Either that, or I’m going to have to get over my tendency to correct the mistakes that I notice. I’m constantly muttering ‘it’s whom’ to the radio, tv, newspaper, whatever magazine or book I’m reading, and presenters at events.
The real problem for me is that, in correcting the who/whom errors that I notice, I often miss out on important content … the stuff that I really need to know.
I find Janice Bell’s discussion about who/whom particularly useful. It’s from her book ‘Clean, well-lighted sentences’ (2008).
Bell suggests that, when faced with the who/whom question, writers should:
- Write the clause without worrying about whether to use ‘who’ or ‘whom’
- Identify the verb
- Look to the left of the verb to see what the subject is.

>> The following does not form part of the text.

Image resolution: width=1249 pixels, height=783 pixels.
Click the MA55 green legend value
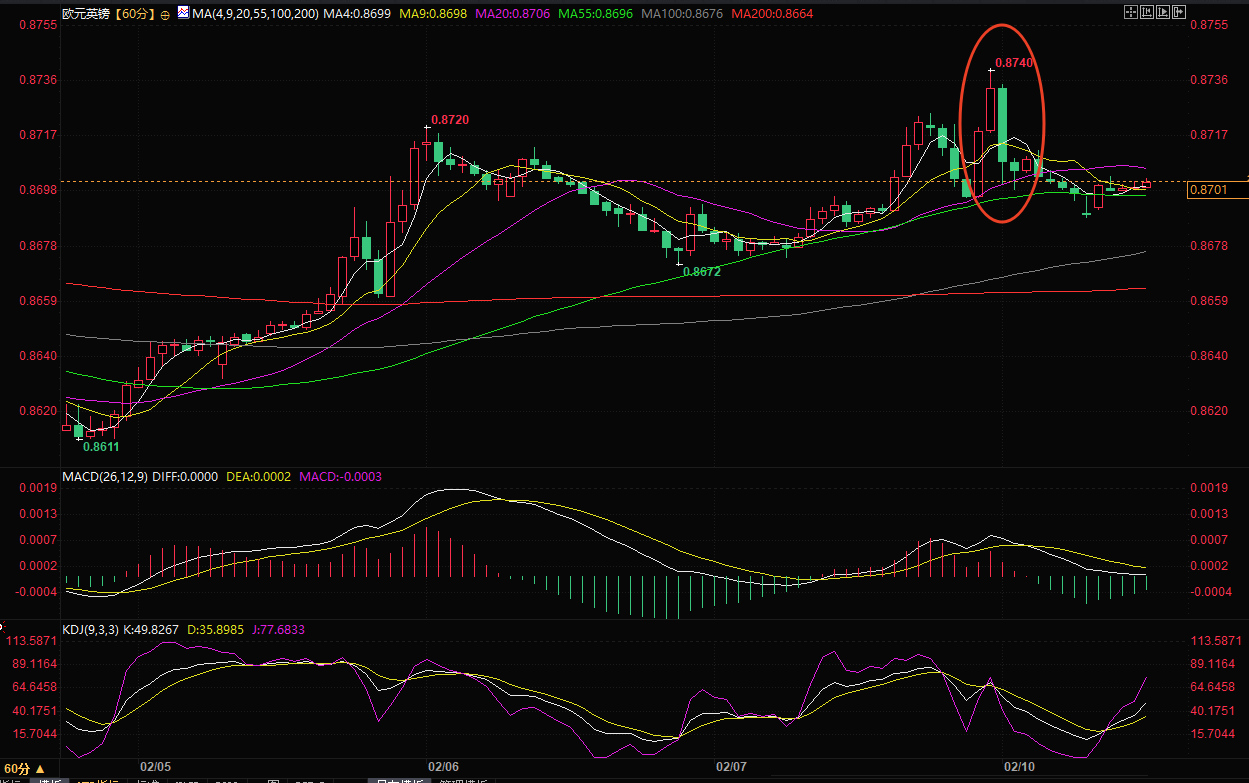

If there’s no other subject, then ‘who’ is the right choice (because ‘who’ is a subject). But if there’s another subject already relating to the verb, then ‘whom’ is the right choice.
This is her summary: ‘…use ‘who’ when an upcoming verb needs a subject; use ‘whom’ when an upcoming verb already has a subject’ (p. 8).
And, while there are some confusing situations (which Bell covers), it usually is that simple!
Maybe ‘whom’ is becoming a bit like the semicolon … use it to show that you understand it!